Mükerrem Yollu: İş kazası geçirmeniz durumunda dava açmayı düşünür müsünüz?
Yakup Y: İş kazası geçirdiğimde dava açıp açmamakta bir an bile tereddüt edeceğimi düşünmüyorum. Çünkü bu bizim hakkımız, eğer bizi orada iş güvenliği olmadan çalıştırıyorsa biz zarar gördüğümüzde de gerekli hesabı vermeli. İşverenler madem iş güvenliğini sağladıklarını söylüyorlar, neden denetlenmekten ve hukuka hesap vermekten korkuyorlar? Dava açmamayı düşünmeden, iş kazasının incelenmesi için dava açarım kesinlikle.
Mehmet A: İş kazası geçirdiğimde İş kazasının sebebi kendi dikkatsizliğim olursa dava açmam.

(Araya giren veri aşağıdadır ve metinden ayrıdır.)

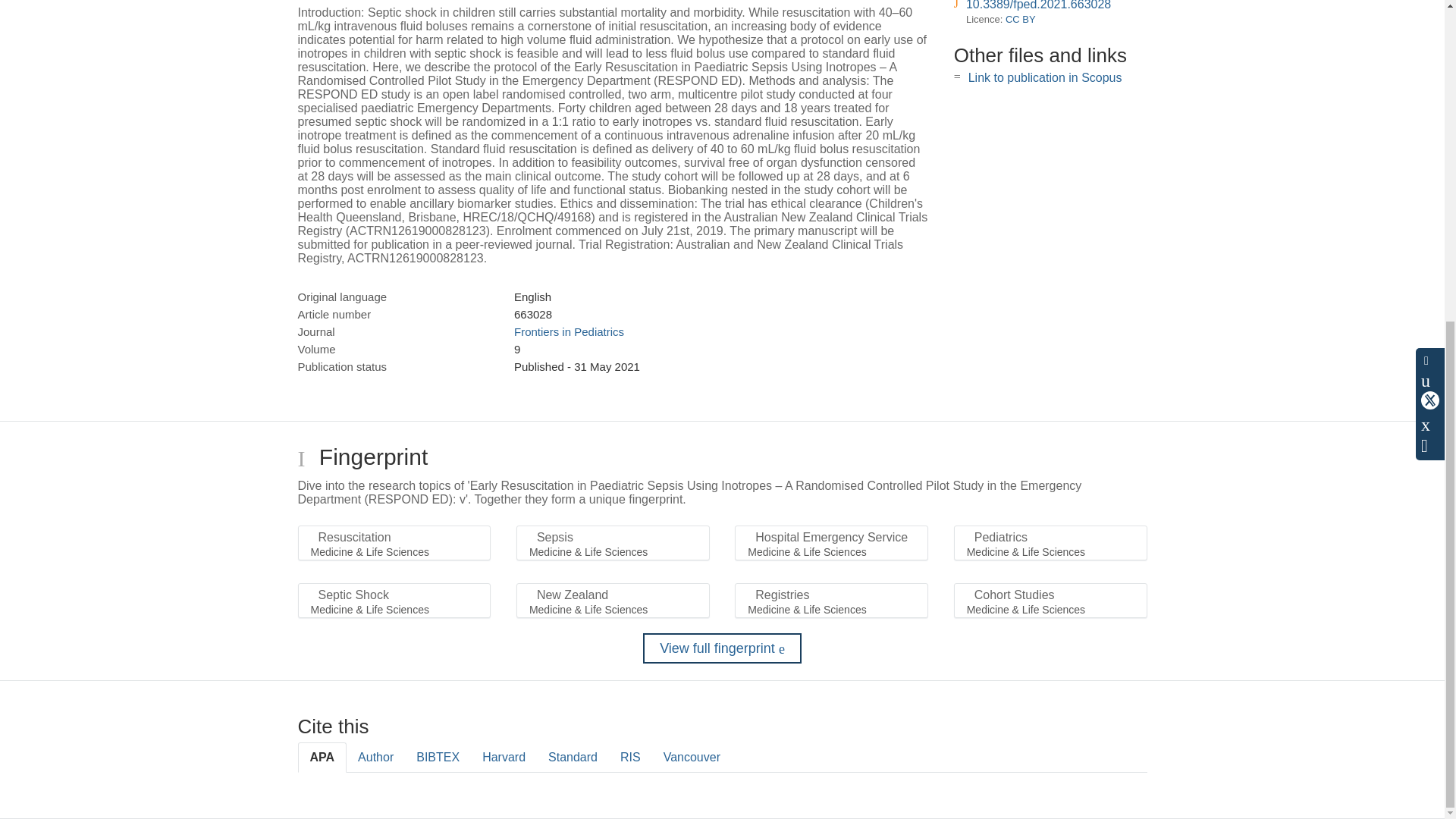
Frontiers in Pediatrics (568, 331)
CC BY (1020, 19)
Link to publication in Scopus (1045, 77)
View full fingerprint (722, 648)
Given the description of an element on the screen output the (x, y) to click on. 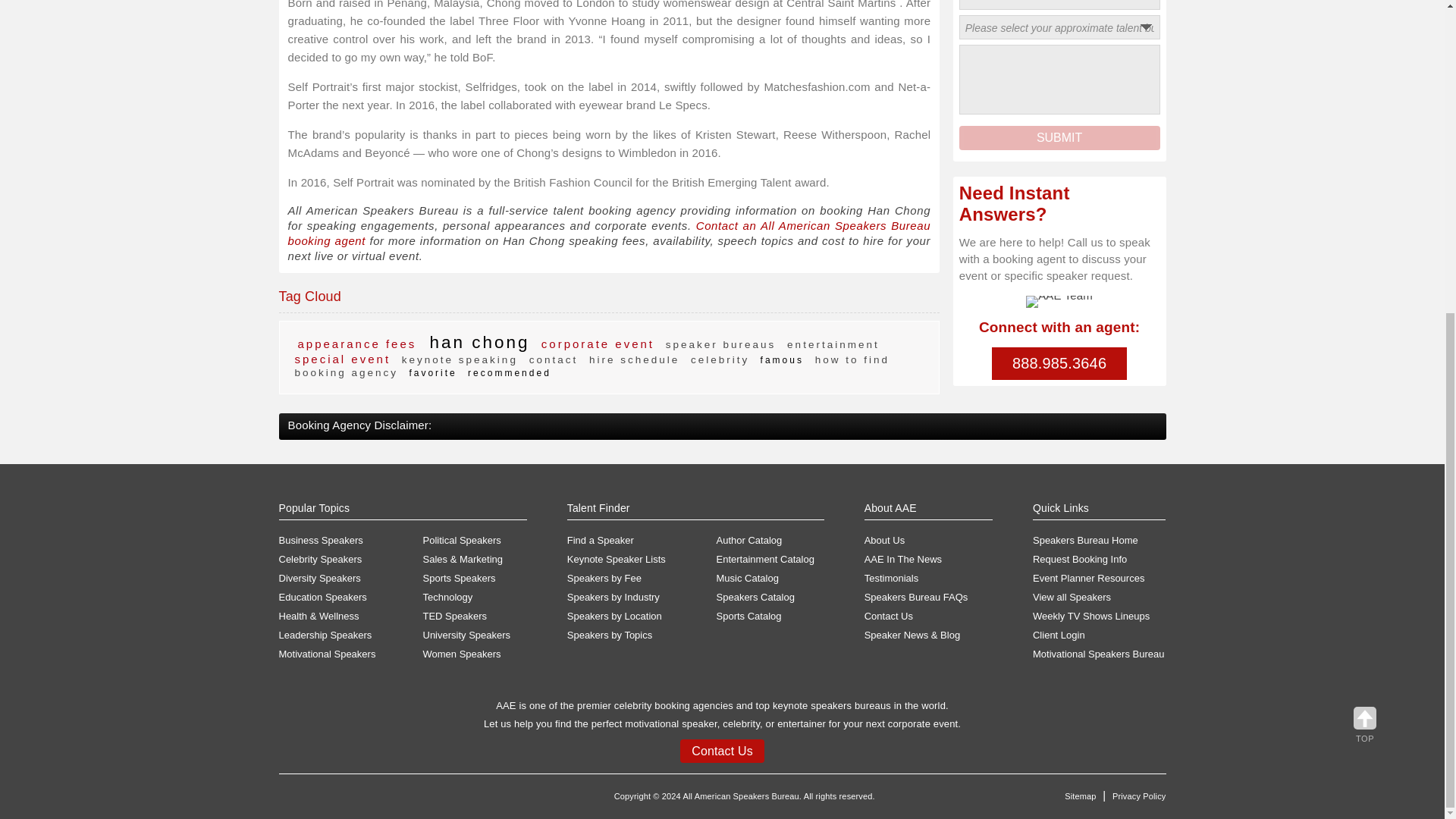
Find a Speaker (641, 540)
Women Speakers (475, 653)
TED Speakers (475, 616)
Political Speakers (475, 540)
Business Speakers (351, 540)
SUBMIT (1059, 137)
University Speakers (475, 635)
Motivational Speakers (351, 653)
Facebook (290, 804)
Technology (475, 597)
Sports Speakers (475, 578)
Twitter (319, 804)
You Tube (379, 804)
Speakers by Fee (641, 578)
Leadership Speakers (351, 635)
Given the description of an element on the screen output the (x, y) to click on. 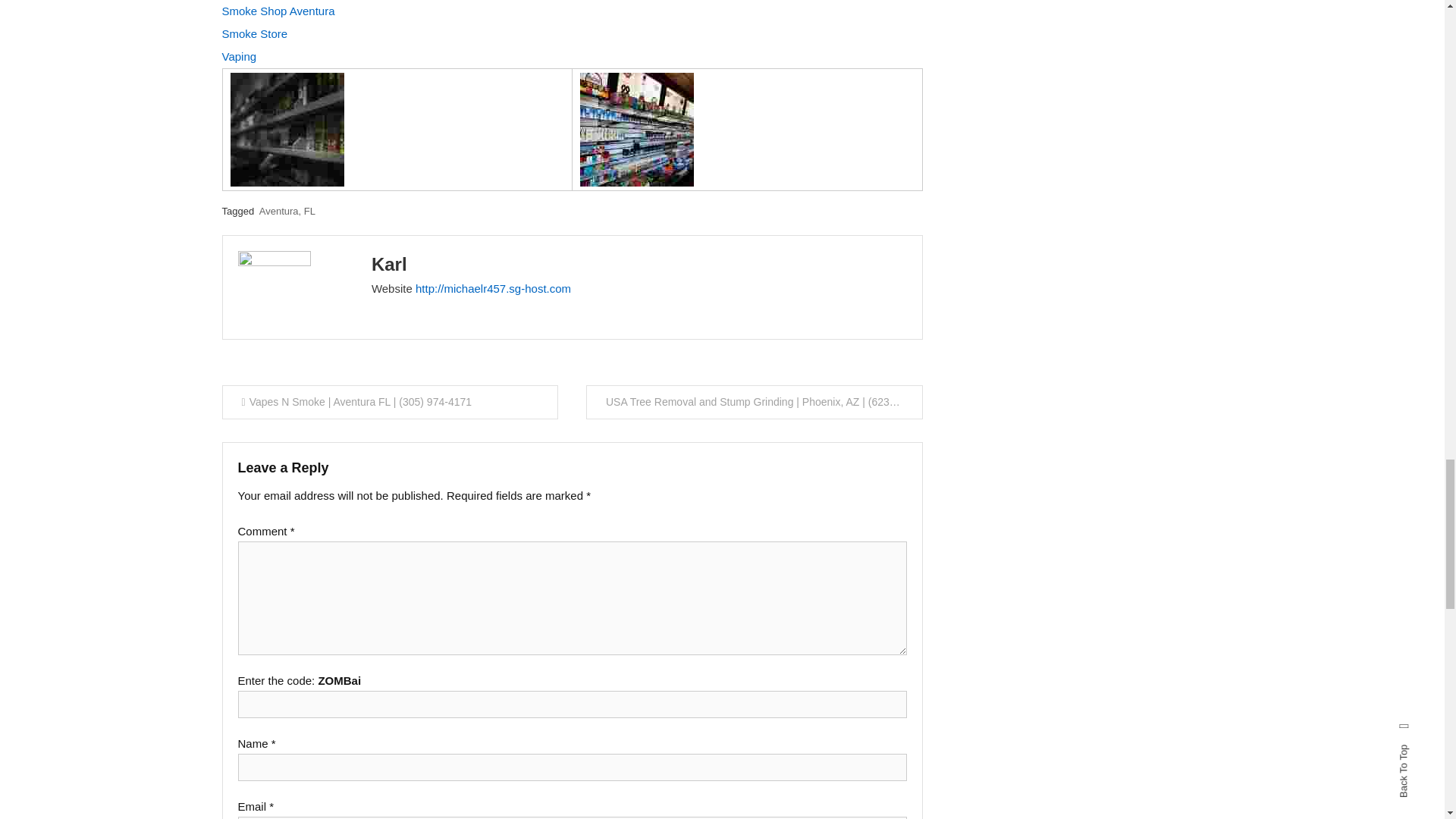
Posts by Karl (389, 263)
Given the description of an element on the screen output the (x, y) to click on. 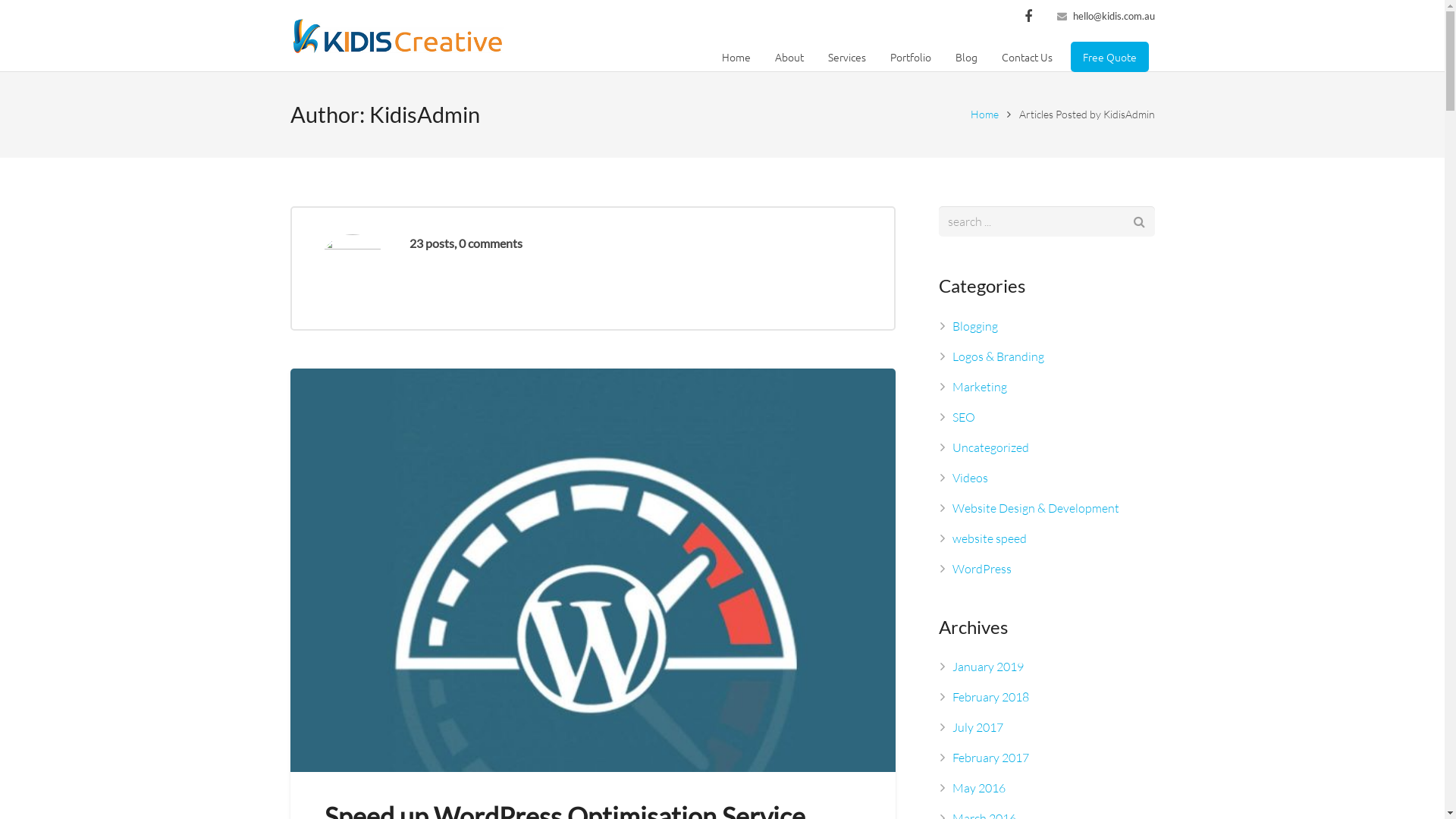
Blogging Element type: text (974, 325)
Uncategorized Element type: text (990, 447)
Home Element type: text (735, 56)
Home Element type: text (984, 113)
Logos & Branding Element type: text (998, 356)
Contact Us Element type: text (1025, 56)
Services Element type: text (846, 56)
January 2019 Element type: text (987, 666)
About Element type: text (788, 56)
Website Design & Development Element type: text (1035, 507)
Marketing Element type: text (979, 386)
Portfolio Element type: text (910, 56)
May 2016 Element type: text (978, 787)
Free Quote Element type: text (1109, 56)
February 2018 Element type: text (990, 696)
February 2017 Element type: text (990, 757)
hello@kidis.com.au Element type: text (1113, 15)
Blog Element type: text (966, 56)
July 2017 Element type: text (977, 726)
Videos Element type: text (970, 477)
website speed Element type: text (989, 538)
SEO Element type: text (963, 416)
WordPress Element type: text (981, 568)
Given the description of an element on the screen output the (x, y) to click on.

Ancak geçirdiğim kaza işletmenin İSG eksikliğinden ya da İSG uzmanının bir hatasından kaynaklıysa dava açarım.
Mükerrem Yollu: Sendikalaşma iş sağlığı ve güvenliği açısından önemli. Siz sendikalaşma konusunda ne düşünüyorsunuz?
Yakup Y: Türkiye’de sendikalar patronların ve iktidarın safında. Sendikalar, patrondan ve iktidardan yana olduğu sürece sendikalı olmak anlamsız.
Ama sendikalar tam anlamıyla işçiden yana olursa sendikalaşma çok önemli olur o zaman. Srmdikalı bir işçi nerede ne yapması gerektiğini bilir çünkü arkasında onun örgütlü gücü vardır. Bir işçinin en ufak bir sorun karsısında ne yaptığını bilmek o işçi açısından büyük önem arz eder.
Ayrıca asıl önemli söylemek istediğim şey sendikalardan neden bu kadar korktukları? İktidar işçileri sendikalaşma konusunda teşvik etse, şu an yaptığı gibi sendikalı olmanın suçmuş gibi gösterilmeden, işçilerin meslek örgütlerinde dayanışma içerisinde olmasını sağlasa çok daha iyi olur.
Mehmet A: Bence her işletmede mutlaka sendikalaşma faaliyeti olmalı. Eğer işçiler patrona karşı tek bir ses olmazsa hakları gasp edilmeye, kötü çalışma koşullarında, esnek çalışma saatlerinde çalışmaya devam ederler.
Sendikalaşmak işçileri hakları açısından güvence altına alır. İşçiler sendikalaşarak mücadele ettiğinde, sosyal imkanlar gibi bir çok hakları için mücadele edip bu hakları kazanabilirler. O yüzden aslında herkes çalıştığı iş kolunda bir sendikaya işten atılmaktan işsiz kalmaktan korkmadan özgürce üye olabilmeli.